The aggregate purchase price of the 2,167,956 ADSs beneficially owned by Trading Fund OS is approximately $2,041,008, including
brokerage commissions. The aggregate purchase price of the 3,936,040 ADSs beneficially owned by the Partners Managed Accounts
is approximately $3,666,317, including brokerage commissions.

In connection
with the Subscription Agreement (as defined below), Reporting Persons purchased (i) Series A warrants to purchase an
aggregate of 2,973,451 ADSs at an exercise price of $2.00 per Share (the “Series A Warrants”) and (ii) Series B
warrants to purchase an aggregate of 2,973,451 ADSs at an exercise price of $4.00 per Share (the “Series B
Warrants” and with the Series A Warrants, the “Warrants”). The Warrants are subject to blocker provisions
described in Item 5 and are owned by the Reporting Persons as described in Item 5.

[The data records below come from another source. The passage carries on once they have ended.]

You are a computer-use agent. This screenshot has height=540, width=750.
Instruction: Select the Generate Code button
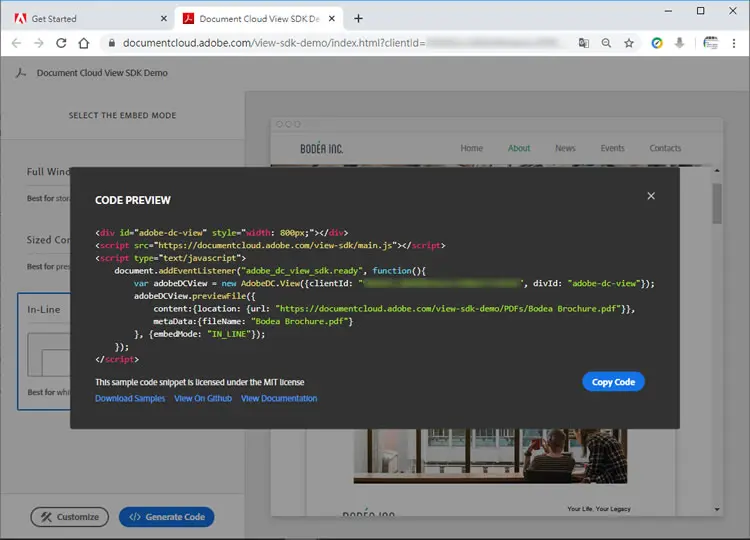[166, 517]
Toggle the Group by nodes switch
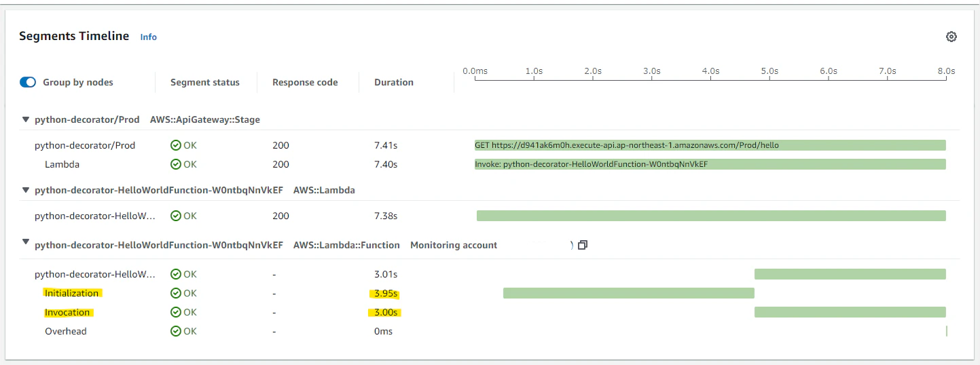The height and width of the screenshot is (365, 980). [28, 82]
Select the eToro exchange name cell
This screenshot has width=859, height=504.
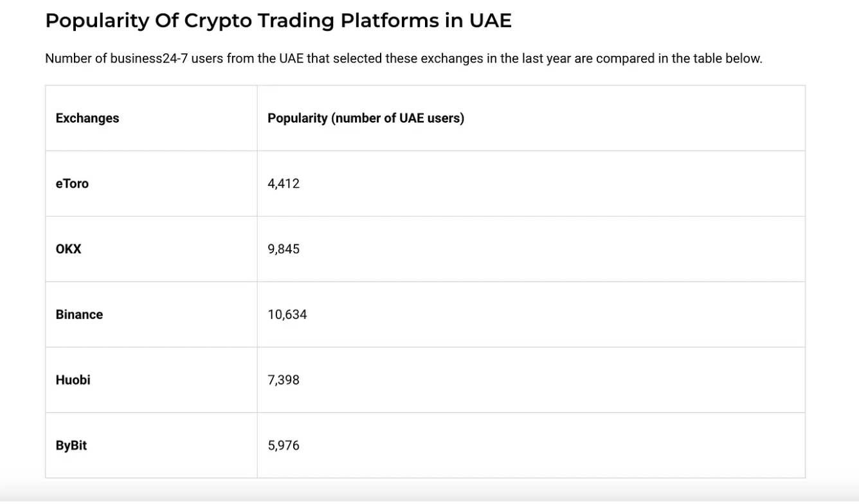pyautogui.click(x=72, y=184)
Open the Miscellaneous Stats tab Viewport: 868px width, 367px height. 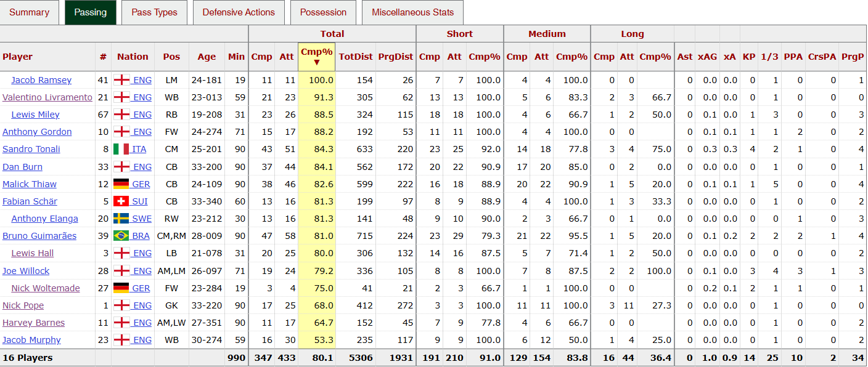coord(412,12)
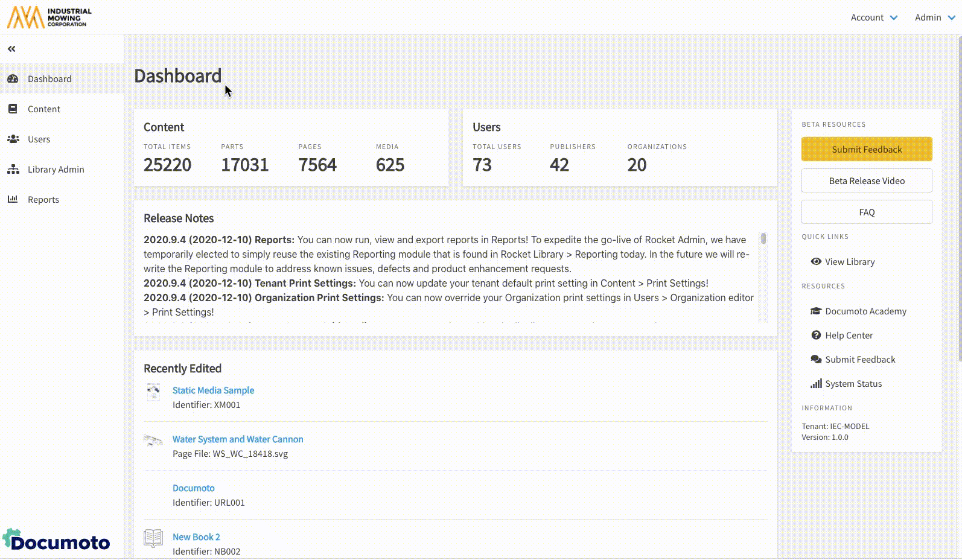Click the System Status signal bars icon

tap(816, 384)
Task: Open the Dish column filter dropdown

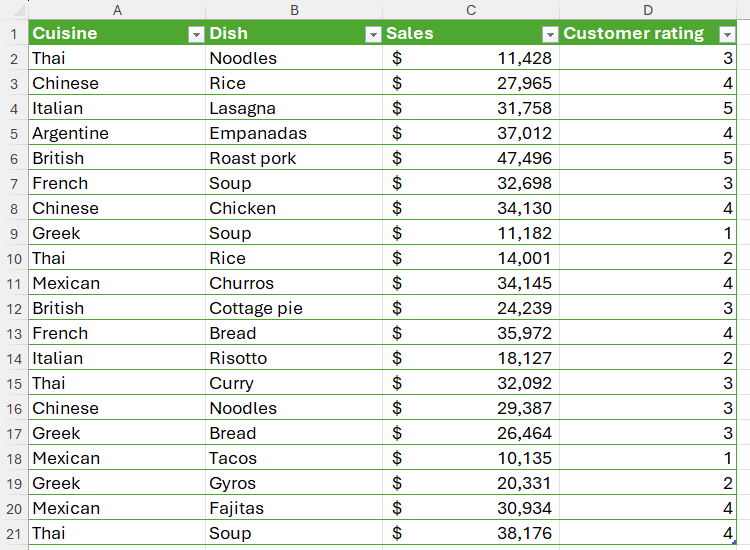Action: 372,34
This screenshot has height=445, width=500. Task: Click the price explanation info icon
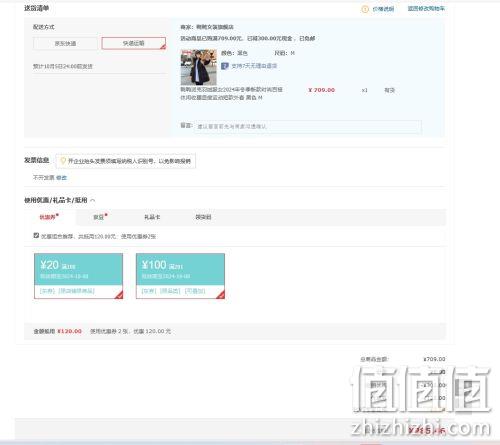point(365,9)
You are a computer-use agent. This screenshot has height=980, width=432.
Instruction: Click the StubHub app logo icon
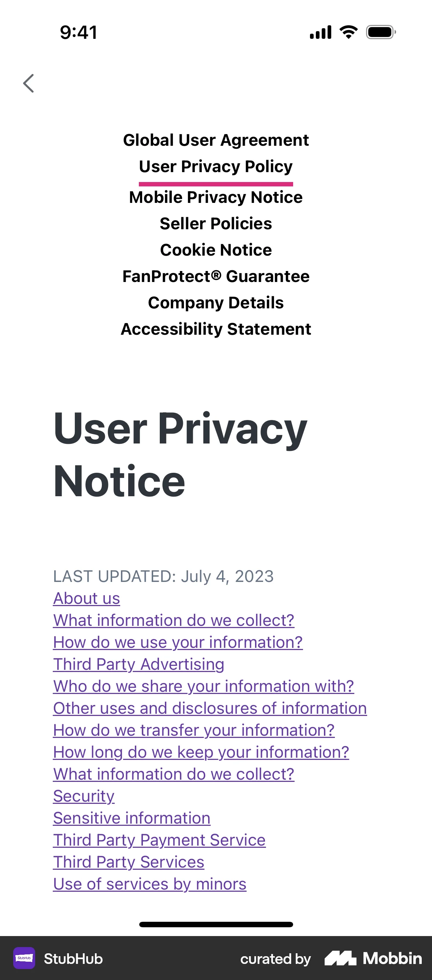coord(24,958)
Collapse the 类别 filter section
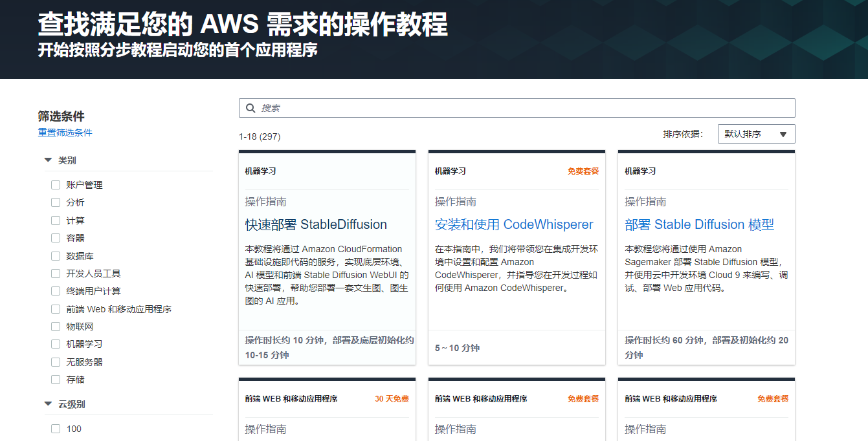 tap(47, 160)
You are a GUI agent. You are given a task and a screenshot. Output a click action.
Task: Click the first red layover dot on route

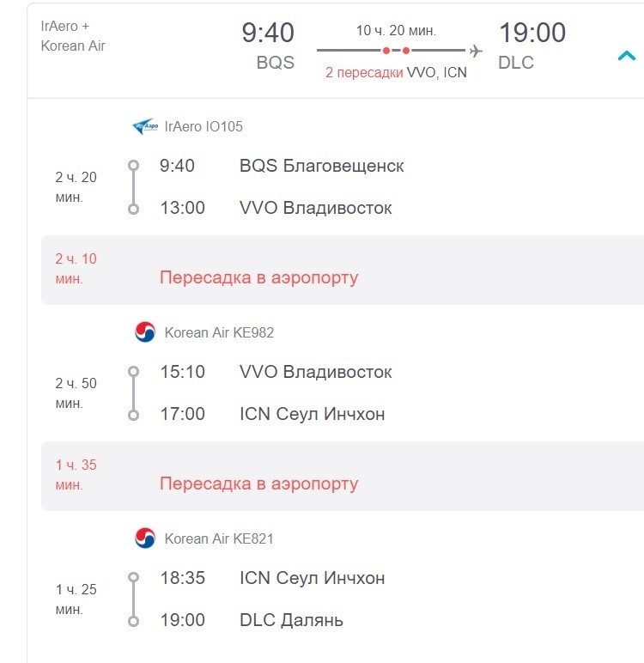[386, 51]
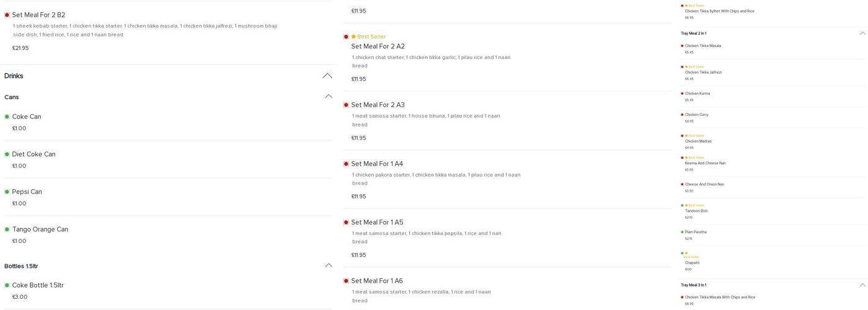Image resolution: width=868 pixels, height=310 pixels.
Task: Click green indicator beside Pepsi Can
Action: click(x=7, y=192)
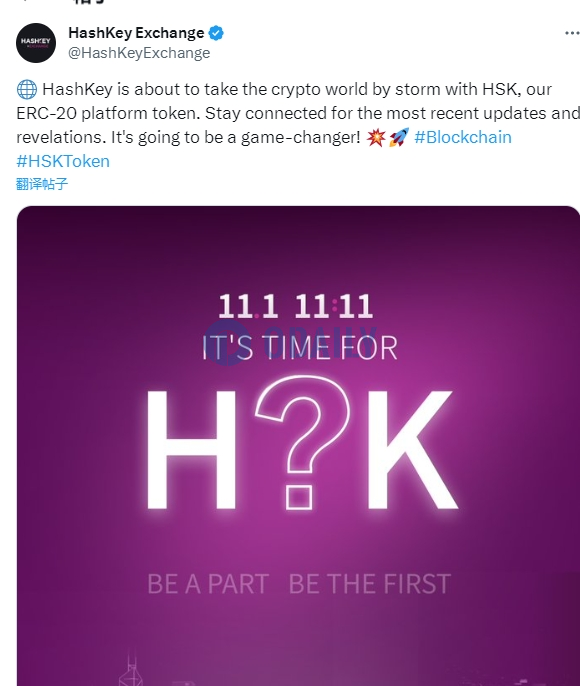Click the IT'S TIME FOR heading in image

click(300, 348)
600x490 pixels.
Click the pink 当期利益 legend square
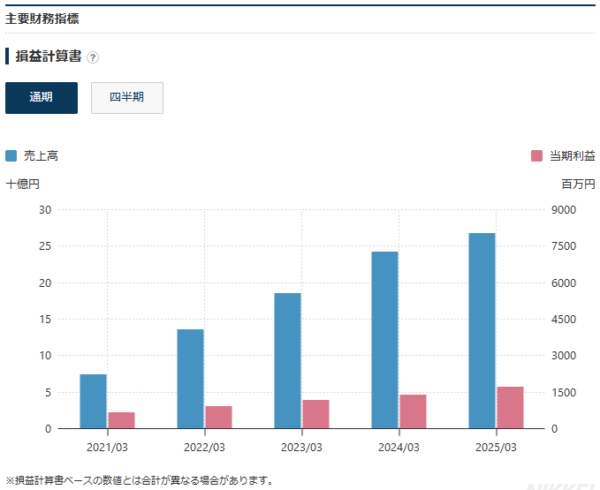[537, 156]
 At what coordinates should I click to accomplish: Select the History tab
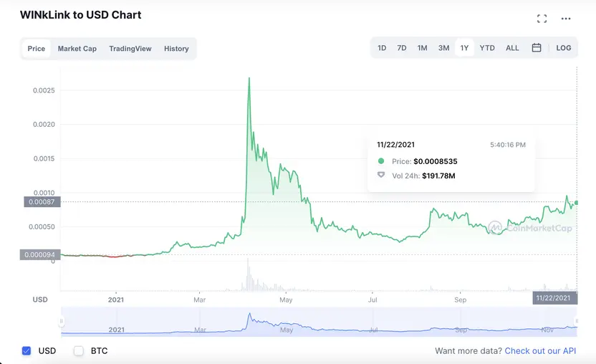(176, 49)
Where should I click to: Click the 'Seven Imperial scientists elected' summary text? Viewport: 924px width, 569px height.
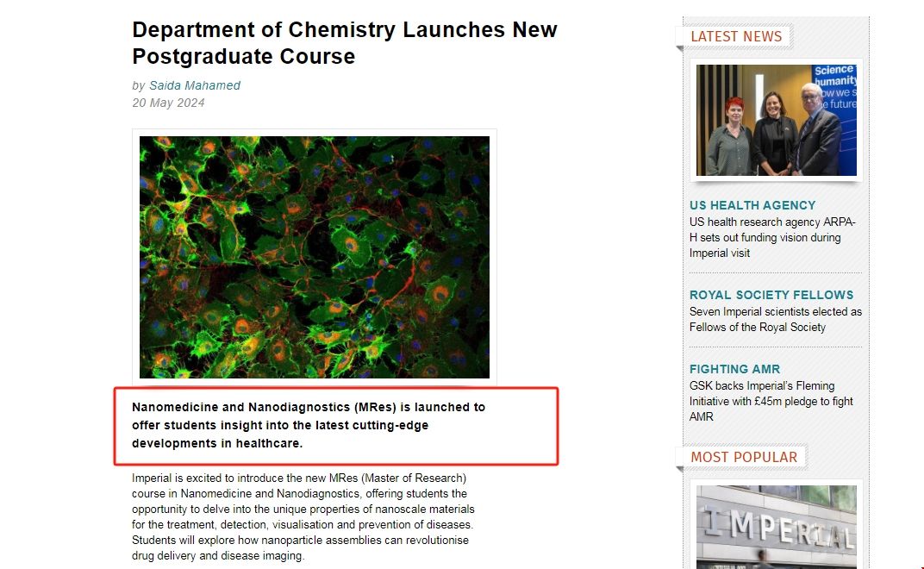coord(775,319)
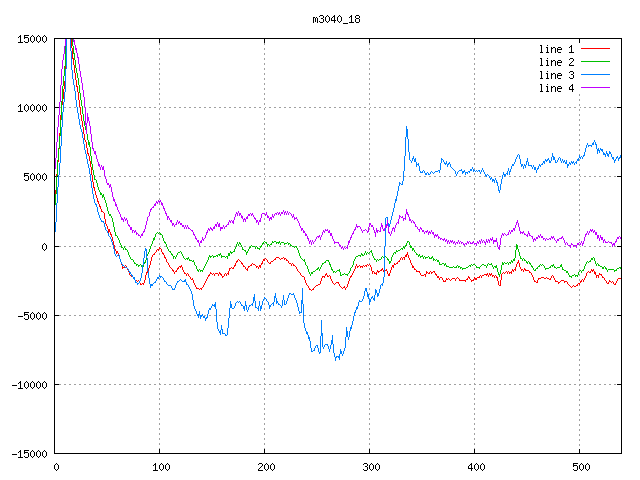The image size is (640, 480).
Task: Click the chart title m3040_18
Action: tap(338, 19)
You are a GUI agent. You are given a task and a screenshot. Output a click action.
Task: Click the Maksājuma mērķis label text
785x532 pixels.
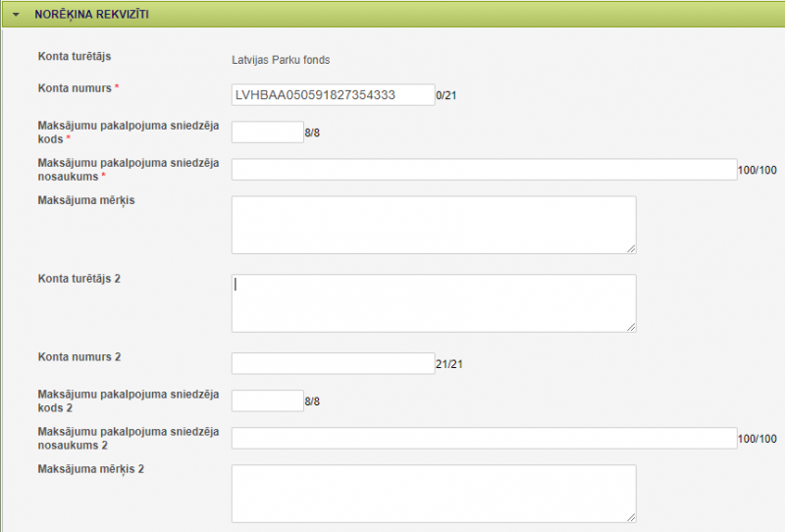[x=85, y=200]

Item 4. Purpose of Transaction

On July 26,
2017, Reporting Persons entered into a subscription agreement (the “Subscription Agreement”) with the Issuer to
purchase (i) 8,495,575 ADSs, (ii) 2,973,451 Series A Warrants, and (iii) Series B Warrants for an aggregate total purchase
price of $9,600,000.

Additionally, on July
26, 2017 Partners entered into a Voting and Standstill Agreement (the “Voting and Standstill Agreement”) with the Issuer.
Pursuant to Voting and Standstill Agreement, subject to certain conditions, the Reporting Persons have agreed to forego and to
waive any and all voting rights that the Reporting Persons may have in respect of the Issuer’s Shares that exceed 19.99%
of the Company’s total then outstanding voting power on any matter brought to a vote of the Issuer’s shareholders.
In addition, the Reporting Persons have agreed to limit their direct and indirect interest in the Issuer, and at no time shall the
Reporting Persons have more than a 24.99% of the economic interest in the Company’s voting securities, whether or not paired
with a right to vote.

The foregoing description
of the Subscription Agreement and the Voting and Standstill Agreement are qualified in their entirety by reference to the Subscription
Agreement and the Voting and Standstill Agreement, which are attached hereto as Exhibit 99.2 and 99.3, respectively, and are incorporated
herein by reference.

The Reporting Persons
purchased the ADSs and Warrants based on the Reporting Persons’ belief that such securities, when purchased, were undervalued
and represented an attractive investment opportunity. Depending upon overall market conditions, other investment opportunities
available to the Reporting Persons, and the availability of securities of the Issuer at prices that would make the purchase or
sale of such securities desirable, the Reporting Persons may endeavor to increase or decrease their position in the Issuer through,
among other things, the purchase or sale of securities of the Issuer on the open market or in private transactions or otherwise,
on such terms and at such times as the Reporting Persons may deem advisable.

No Reporting Person
has any present plan or proposal which would relate to or result in any of the matters set forth in subparagraphs (a) – (j) of
Item 4 of Schedule 13D except as set forth herein or such as would occur upon or in connection with completion of, or following,
any of the actions discussed herein. The Reporting Persons intend to review their investment in the Issuer on a continuing basis.
Depending on various factors including, without limitation, the Issuer’s financial position and investment strategy, the
price levels of the securities of the Issuer, conditions in the securities markets and general economic and industry conditions,
the Reporting Persons may in the future take such actions with respect to their investment in the Issuer as they deem appropriate
including, without limitation, engaging in communications with management and the Board of the Issuer, engaging in discussions
with stockholders of the Issuer and others about the Issuer and the Reporting Persons’ investment, making proposals to the
Issuer concerning changes to the capitalization, ownership structure, board structure (including board composition) or operations
of the Issuer, purchasing additional securities of the Issuer, selling some or all of their securities of the Issuer, engaging
in short selling of or any hedging or similar transaction with respect to the such securities, or changing their intention with
respect to any and all matters referred to in Item 4.